**Brief**. In exact form, please repeat the records from their opening line down to the line with "You are a computer-use agent. The image", including that line.

-----

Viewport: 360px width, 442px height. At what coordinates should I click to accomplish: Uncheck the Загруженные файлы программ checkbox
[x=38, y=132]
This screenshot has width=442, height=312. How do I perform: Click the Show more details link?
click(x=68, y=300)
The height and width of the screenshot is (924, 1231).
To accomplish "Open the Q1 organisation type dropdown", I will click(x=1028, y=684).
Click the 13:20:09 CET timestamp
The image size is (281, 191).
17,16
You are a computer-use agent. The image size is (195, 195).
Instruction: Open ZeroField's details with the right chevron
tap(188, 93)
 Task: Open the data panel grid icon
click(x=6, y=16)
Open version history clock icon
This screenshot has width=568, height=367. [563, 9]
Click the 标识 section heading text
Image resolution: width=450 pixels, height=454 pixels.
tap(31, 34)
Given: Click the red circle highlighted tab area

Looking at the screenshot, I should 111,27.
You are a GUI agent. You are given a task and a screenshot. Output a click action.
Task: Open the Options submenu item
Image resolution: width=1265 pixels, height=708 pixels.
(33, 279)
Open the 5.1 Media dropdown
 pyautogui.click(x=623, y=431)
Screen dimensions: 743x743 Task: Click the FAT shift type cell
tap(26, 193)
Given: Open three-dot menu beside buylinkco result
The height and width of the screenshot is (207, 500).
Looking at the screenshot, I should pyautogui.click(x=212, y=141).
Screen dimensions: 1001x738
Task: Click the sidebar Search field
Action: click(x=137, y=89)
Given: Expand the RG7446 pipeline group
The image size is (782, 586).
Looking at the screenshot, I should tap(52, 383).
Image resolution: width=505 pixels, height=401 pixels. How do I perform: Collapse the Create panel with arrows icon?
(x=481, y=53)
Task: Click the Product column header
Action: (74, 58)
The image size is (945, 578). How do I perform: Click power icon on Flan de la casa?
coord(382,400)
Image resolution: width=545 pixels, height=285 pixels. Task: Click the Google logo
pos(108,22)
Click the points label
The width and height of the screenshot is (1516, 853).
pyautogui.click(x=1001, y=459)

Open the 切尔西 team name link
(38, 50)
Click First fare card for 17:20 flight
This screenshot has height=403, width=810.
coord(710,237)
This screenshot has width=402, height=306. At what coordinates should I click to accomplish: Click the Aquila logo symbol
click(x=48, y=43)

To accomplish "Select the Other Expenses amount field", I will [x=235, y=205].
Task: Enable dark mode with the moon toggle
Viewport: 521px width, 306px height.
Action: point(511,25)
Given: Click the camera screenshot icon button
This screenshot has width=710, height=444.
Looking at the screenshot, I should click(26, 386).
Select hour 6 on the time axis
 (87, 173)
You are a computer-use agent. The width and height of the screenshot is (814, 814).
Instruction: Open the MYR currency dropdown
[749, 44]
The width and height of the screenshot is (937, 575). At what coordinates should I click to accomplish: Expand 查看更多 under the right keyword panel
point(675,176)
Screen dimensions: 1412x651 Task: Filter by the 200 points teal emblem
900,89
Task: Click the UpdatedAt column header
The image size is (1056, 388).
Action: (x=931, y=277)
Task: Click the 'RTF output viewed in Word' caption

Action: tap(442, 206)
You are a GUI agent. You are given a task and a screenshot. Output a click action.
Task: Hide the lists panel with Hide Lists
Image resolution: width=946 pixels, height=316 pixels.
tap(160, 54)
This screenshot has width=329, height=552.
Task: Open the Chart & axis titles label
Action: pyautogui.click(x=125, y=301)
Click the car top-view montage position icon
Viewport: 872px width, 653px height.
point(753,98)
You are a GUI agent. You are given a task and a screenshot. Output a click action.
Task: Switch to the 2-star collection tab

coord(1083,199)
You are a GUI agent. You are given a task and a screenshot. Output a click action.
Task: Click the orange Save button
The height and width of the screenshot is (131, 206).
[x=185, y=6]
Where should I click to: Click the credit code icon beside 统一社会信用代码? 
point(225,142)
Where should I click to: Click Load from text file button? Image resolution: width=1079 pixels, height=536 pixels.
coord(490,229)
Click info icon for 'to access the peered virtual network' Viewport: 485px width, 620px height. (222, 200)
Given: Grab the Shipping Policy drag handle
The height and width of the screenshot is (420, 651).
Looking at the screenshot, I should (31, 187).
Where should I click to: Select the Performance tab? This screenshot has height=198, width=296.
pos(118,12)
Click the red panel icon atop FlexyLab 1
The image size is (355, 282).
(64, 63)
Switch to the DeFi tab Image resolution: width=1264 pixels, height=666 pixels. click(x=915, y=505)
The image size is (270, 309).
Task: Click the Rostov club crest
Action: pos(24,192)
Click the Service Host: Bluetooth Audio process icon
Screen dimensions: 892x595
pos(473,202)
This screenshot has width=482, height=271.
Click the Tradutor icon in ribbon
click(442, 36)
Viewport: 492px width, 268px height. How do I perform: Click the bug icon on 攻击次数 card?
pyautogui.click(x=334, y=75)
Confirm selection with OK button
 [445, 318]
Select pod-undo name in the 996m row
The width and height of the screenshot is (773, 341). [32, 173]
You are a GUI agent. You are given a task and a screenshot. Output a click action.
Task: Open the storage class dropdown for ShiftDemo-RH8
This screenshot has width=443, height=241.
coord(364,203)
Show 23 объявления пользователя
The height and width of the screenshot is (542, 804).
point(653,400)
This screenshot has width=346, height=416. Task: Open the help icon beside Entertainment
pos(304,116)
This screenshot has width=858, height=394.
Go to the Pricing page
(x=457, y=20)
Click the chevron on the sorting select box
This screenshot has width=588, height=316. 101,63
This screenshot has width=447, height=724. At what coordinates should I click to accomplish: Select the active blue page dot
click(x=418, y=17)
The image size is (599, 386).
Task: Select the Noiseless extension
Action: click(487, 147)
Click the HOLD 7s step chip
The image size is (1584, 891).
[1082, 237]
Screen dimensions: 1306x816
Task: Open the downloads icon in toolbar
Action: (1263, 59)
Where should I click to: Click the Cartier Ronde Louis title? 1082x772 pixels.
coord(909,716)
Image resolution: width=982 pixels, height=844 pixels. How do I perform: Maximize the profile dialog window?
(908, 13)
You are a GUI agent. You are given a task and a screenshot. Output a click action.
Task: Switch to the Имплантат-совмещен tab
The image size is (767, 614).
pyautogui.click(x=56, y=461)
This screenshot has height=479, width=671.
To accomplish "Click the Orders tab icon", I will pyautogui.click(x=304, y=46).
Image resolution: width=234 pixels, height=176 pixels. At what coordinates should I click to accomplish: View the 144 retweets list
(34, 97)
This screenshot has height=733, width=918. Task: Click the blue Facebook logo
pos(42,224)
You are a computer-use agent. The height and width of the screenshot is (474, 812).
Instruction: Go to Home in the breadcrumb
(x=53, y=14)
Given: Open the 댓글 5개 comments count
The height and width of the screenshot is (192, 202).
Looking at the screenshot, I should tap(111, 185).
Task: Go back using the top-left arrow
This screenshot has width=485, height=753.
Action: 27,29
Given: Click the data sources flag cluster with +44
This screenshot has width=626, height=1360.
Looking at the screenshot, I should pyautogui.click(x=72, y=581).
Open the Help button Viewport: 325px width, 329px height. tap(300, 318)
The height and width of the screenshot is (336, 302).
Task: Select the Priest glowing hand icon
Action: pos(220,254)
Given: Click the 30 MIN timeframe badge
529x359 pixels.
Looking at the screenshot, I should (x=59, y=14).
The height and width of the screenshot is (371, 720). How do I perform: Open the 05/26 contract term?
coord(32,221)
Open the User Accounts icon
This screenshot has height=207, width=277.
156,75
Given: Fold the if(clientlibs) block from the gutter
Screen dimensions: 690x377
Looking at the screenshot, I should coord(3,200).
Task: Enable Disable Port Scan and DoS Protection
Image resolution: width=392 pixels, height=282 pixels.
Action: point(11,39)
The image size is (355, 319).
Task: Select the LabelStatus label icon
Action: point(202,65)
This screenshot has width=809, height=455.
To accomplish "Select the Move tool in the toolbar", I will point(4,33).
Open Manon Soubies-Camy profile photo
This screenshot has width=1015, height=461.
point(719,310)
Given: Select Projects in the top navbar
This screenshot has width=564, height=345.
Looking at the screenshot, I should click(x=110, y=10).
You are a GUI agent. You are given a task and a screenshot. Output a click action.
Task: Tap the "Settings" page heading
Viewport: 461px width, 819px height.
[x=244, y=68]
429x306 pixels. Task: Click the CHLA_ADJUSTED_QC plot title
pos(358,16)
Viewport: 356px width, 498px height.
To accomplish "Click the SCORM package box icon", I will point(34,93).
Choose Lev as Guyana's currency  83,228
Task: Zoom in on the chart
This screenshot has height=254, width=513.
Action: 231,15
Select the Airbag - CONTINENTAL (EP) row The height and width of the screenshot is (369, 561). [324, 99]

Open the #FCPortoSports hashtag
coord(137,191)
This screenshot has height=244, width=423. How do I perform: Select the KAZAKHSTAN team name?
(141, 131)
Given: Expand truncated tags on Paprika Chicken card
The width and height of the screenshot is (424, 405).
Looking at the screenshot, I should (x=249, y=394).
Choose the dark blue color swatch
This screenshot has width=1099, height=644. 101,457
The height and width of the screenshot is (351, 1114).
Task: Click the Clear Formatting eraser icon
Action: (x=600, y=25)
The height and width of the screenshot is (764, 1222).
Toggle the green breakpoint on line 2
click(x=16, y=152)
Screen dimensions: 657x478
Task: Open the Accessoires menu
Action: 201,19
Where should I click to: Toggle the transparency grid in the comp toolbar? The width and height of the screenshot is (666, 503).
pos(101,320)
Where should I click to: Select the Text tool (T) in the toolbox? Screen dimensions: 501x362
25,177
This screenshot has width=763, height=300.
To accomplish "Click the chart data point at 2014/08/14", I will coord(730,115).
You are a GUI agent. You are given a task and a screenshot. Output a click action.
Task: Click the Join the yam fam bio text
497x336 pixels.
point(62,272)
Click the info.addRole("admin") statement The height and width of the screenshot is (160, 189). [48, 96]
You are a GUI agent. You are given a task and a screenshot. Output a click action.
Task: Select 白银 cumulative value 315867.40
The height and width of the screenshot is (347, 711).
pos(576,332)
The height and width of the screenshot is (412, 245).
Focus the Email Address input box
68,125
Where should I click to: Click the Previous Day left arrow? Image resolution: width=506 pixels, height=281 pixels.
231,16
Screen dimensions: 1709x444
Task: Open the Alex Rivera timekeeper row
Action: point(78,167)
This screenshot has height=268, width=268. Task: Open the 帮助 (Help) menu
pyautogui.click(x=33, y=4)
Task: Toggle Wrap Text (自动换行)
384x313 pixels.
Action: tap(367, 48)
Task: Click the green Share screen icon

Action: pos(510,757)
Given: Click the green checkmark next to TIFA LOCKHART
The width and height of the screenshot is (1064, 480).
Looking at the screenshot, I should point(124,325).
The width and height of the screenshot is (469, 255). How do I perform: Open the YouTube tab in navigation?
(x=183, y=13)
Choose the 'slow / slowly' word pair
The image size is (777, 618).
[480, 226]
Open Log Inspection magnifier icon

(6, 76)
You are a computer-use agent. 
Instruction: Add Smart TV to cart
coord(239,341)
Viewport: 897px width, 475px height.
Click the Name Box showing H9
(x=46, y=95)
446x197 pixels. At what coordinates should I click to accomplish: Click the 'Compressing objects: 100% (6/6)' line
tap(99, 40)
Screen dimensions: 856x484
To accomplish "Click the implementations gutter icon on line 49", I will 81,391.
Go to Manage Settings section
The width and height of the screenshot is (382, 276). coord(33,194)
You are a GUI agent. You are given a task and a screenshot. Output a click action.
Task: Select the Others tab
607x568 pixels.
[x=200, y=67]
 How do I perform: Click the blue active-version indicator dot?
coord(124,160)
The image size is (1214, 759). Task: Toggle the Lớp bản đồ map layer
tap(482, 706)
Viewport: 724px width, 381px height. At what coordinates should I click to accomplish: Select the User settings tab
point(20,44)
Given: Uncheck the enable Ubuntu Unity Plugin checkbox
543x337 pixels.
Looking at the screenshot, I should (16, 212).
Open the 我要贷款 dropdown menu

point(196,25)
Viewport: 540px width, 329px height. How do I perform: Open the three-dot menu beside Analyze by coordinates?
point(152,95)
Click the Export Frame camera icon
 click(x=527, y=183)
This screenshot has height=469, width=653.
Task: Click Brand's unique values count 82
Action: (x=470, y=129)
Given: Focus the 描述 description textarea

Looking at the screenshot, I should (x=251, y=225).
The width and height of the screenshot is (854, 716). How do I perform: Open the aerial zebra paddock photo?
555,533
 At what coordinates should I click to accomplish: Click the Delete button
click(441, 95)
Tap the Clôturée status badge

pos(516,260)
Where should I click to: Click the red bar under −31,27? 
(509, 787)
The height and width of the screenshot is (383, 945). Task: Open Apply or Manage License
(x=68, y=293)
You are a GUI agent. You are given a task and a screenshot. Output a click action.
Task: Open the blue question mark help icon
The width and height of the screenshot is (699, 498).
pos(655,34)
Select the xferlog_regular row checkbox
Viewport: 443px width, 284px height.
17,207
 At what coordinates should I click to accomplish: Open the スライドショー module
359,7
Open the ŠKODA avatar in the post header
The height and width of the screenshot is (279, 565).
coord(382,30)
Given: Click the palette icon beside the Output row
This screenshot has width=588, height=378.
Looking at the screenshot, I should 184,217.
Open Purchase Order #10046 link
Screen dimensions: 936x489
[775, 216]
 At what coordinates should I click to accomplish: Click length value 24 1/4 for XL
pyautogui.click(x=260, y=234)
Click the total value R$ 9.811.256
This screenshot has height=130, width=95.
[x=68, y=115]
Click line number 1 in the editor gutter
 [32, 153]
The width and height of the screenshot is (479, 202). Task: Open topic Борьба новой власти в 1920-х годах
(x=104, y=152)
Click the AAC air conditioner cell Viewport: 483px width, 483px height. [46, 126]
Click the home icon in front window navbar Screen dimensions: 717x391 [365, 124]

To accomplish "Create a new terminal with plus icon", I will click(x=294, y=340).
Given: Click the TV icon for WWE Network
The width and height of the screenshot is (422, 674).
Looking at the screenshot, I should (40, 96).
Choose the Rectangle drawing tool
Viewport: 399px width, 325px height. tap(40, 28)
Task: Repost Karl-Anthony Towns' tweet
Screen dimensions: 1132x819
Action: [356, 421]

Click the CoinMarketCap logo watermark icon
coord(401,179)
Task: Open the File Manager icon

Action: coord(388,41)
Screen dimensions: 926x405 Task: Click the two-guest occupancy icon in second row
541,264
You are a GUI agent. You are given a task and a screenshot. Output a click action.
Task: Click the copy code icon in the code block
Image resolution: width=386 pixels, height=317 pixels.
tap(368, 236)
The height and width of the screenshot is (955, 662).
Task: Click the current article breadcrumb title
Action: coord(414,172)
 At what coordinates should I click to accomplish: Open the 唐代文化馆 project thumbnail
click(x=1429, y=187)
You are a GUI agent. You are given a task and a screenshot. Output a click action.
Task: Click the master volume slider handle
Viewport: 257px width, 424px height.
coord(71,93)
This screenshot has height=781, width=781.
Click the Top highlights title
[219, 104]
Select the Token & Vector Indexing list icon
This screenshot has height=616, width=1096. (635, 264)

-----

**Finished task**.
Viewport: 360px width, 442px height. At what coordinates should I click to accomplish: Uncheck the Загруженные файлы программ checkbox
[x=38, y=132]
This screenshot has width=442, height=312. How do I perform: Click the Show more details link?
click(x=68, y=300)
The height and width of the screenshot is (924, 1231).
To accomplish "Open the Q1 organisation type dropdown", I will click(x=1028, y=684).
Click the 13:20:09 CET timestamp
The image size is (281, 191).
17,16
You are a computer-use agent. The image size is (195, 195).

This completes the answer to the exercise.